[Stored data]

..........

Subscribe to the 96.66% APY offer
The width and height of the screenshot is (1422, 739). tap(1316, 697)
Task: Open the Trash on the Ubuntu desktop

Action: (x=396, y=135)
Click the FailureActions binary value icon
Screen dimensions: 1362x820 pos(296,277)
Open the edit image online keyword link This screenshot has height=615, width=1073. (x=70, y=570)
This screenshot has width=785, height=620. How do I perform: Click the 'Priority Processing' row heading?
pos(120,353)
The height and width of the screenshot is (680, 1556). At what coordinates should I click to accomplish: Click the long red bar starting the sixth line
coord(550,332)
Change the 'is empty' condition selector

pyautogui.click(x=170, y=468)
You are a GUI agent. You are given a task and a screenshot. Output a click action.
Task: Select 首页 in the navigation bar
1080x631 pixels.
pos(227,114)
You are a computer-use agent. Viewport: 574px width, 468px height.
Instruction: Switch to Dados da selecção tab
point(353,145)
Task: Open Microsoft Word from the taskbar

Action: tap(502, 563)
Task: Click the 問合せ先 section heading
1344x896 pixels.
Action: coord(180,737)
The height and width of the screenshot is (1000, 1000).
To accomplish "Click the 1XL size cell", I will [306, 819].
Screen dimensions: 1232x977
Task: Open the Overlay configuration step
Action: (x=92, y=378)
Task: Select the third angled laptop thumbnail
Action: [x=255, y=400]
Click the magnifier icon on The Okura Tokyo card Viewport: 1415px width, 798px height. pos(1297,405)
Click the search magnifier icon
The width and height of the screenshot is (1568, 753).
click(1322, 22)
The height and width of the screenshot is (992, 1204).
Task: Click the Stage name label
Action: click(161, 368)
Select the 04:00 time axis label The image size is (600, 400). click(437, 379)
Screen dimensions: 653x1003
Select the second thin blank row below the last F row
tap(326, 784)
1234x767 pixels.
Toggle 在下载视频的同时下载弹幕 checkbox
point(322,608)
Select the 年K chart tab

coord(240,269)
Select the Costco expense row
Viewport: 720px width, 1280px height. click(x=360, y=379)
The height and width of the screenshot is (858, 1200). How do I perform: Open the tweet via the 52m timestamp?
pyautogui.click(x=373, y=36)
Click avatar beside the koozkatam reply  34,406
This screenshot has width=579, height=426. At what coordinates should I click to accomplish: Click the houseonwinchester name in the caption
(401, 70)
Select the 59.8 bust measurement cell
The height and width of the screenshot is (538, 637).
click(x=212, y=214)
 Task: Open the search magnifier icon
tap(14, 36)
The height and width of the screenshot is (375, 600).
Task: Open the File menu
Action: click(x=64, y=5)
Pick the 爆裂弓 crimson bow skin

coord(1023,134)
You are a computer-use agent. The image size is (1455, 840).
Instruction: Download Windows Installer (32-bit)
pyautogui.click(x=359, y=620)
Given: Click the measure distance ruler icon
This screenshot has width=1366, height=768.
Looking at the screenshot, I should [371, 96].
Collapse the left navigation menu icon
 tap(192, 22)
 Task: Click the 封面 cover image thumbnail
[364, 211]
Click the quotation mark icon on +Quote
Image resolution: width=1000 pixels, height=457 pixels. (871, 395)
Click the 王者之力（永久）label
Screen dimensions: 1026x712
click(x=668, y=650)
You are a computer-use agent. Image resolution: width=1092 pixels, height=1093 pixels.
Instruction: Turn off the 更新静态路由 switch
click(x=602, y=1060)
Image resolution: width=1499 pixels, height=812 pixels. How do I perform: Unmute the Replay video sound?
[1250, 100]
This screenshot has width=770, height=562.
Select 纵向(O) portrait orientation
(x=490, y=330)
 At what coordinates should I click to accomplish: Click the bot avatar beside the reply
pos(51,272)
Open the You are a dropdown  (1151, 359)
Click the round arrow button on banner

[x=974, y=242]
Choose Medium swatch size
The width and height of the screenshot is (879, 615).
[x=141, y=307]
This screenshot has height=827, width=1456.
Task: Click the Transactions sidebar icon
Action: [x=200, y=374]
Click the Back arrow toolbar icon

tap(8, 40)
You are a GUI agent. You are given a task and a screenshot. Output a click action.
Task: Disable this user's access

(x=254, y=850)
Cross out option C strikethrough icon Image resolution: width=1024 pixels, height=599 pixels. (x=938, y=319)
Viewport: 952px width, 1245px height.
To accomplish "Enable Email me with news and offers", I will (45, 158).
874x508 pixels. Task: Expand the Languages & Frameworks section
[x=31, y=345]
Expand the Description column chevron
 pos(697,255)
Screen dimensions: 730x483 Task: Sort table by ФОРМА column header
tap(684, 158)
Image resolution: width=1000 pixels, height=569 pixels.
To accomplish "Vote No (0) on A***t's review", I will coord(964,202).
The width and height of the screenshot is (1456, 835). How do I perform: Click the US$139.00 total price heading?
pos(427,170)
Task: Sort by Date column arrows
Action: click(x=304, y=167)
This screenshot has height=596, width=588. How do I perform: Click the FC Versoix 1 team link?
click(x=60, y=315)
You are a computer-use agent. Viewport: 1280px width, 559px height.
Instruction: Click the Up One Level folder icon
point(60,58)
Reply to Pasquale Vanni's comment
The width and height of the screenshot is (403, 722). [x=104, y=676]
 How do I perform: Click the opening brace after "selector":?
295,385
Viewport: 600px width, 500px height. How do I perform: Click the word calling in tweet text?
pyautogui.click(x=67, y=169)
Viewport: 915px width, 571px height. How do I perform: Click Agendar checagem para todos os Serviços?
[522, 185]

..........

• WHAT IS EXPECTED: Retype every record above exactly as it appears.

• ANSWER BOX:
Subscribe to the 96.66% APY offer
The width and height of the screenshot is (1422, 739). tap(1316, 697)
Task: Open the Trash on the Ubuntu desktop

Action: (x=396, y=135)
Click the FailureActions binary value icon
Screen dimensions: 1362x820 pos(296,277)
Open the edit image online keyword link This screenshot has height=615, width=1073. (x=70, y=570)
This screenshot has width=785, height=620. How do I perform: Click the 'Priority Processing' row heading?
pos(120,353)
The height and width of the screenshot is (680, 1556). At what coordinates should I click to accomplish: Click the long red bar starting the sixth line
coord(550,332)
Change the 'is empty' condition selector

pyautogui.click(x=170, y=468)
You are a GUI agent. You are given a task and a screenshot. Output a click action.
Task: Select 首页 in the navigation bar
1080x631 pixels.
pos(227,114)
You are a computer-use agent. Viewport: 574px width, 468px height.
Instruction: Switch to Dados da selecção tab
point(353,145)
Task: Open Microsoft Word from the taskbar

Action: tap(502, 563)
Task: Click the 問合せ先 section heading
1344x896 pixels.
Action: coord(180,737)
The height and width of the screenshot is (1000, 1000).
To accomplish "Click the 1XL size cell", I will [306, 819].
Screen dimensions: 1232x977
Task: Open the Overlay configuration step
Action: (x=92, y=378)
Task: Select the third angled laptop thumbnail
Action: [x=255, y=400]
Click the magnifier icon on The Okura Tokyo card Viewport: 1415px width, 798px height. pos(1297,405)
Click the search magnifier icon
The width and height of the screenshot is (1568, 753).
click(1322, 22)
The height and width of the screenshot is (992, 1204).
Task: Click the Stage name label
Action: click(161, 368)
Select the 04:00 time axis label The image size is (600, 400). click(437, 379)
Screen dimensions: 653x1003
Select the second thin blank row below the last F row
tap(326, 784)
1234x767 pixels.
Toggle 在下载视频的同时下载弹幕 checkbox
point(322,608)
Select the 年K chart tab

coord(240,269)
Select the Costco expense row
Viewport: 720px width, 1280px height. click(x=360, y=379)
The height and width of the screenshot is (858, 1200). How do I perform: Open the tweet via the 52m timestamp?
pyautogui.click(x=373, y=36)
Click avatar beside the koozkatam reply  34,406
This screenshot has width=579, height=426. At what coordinates should I click to accomplish: Click the houseonwinchester name in the caption
(401, 70)
Select the 59.8 bust measurement cell
The height and width of the screenshot is (538, 637).
click(x=212, y=214)
 Task: Open the search magnifier icon
tap(14, 36)
The height and width of the screenshot is (375, 600).
Task: Open the File menu
Action: click(x=64, y=5)
Pick the 爆裂弓 crimson bow skin

coord(1023,134)
You are a computer-use agent. The image size is (1455, 840).
Instruction: Download Windows Installer (32-bit)
pyautogui.click(x=359, y=620)
Given: Click the measure distance ruler icon
This screenshot has width=1366, height=768.
Looking at the screenshot, I should [371, 96].
Collapse the left navigation menu icon
 tap(192, 22)
 Task: Click the 封面 cover image thumbnail
[364, 211]
Click the quotation mark icon on +Quote
Image resolution: width=1000 pixels, height=457 pixels. (871, 395)
Click the 王者之力（永久）label
Screen dimensions: 1026x712
click(x=668, y=650)
You are a computer-use agent. Image resolution: width=1092 pixels, height=1093 pixels.
Instruction: Turn off the 更新静态路由 switch
click(x=602, y=1060)
Image resolution: width=1499 pixels, height=812 pixels. How do I perform: Unmute the Replay video sound?
[1250, 100]
This screenshot has width=770, height=562.
Select 纵向(O) portrait orientation
(x=490, y=330)
 At what coordinates should I click to accomplish: Click the bot avatar beside the reply
pos(51,272)
Open the You are a dropdown  (1151, 359)
Click the round arrow button on banner

[x=974, y=242]
Choose Medium swatch size
The width and height of the screenshot is (879, 615).
[x=141, y=307]
This screenshot has height=827, width=1456.
Task: Click the Transactions sidebar icon
Action: [x=200, y=374]
Click the Back arrow toolbar icon

tap(8, 40)
You are a GUI agent. You are given a task and a screenshot. Output a click action.
Task: Disable this user's access

(x=254, y=850)
Cross out option C strikethrough icon Image resolution: width=1024 pixels, height=599 pixels. (x=938, y=319)
Viewport: 952px width, 1245px height.
To accomplish "Enable Email me with news and offers", I will (45, 158).
874x508 pixels. Task: Expand the Languages & Frameworks section
[x=31, y=345]
Expand the Description column chevron
 pos(697,255)
Screen dimensions: 730x483 Task: Sort table by ФОРМА column header
tap(684, 158)
Image resolution: width=1000 pixels, height=569 pixels.
To accomplish "Vote No (0) on A***t's review", I will coord(964,202).
The width and height of the screenshot is (1456, 835). How do I perform: Click the US$139.00 total price heading?
pos(427,170)
Task: Sort by Date column arrows
Action: click(x=304, y=167)
This screenshot has height=596, width=588. How do I perform: Click the FC Versoix 1 team link?
click(x=60, y=315)
You are a computer-use agent. Viewport: 1280px width, 559px height.
Instruction: Click the Up One Level folder icon
point(60,58)
Reply to Pasquale Vanni's comment
The width and height of the screenshot is (403, 722). [x=104, y=676]
 How do I perform: Click the opening brace after "selector":?
295,385
Viewport: 600px width, 500px height. How do I perform: Click the word calling in tweet text?
pyautogui.click(x=67, y=169)
Viewport: 915px width, 571px height. How do I perform: Click Agendar checagem para todos os Serviços?
[522, 185]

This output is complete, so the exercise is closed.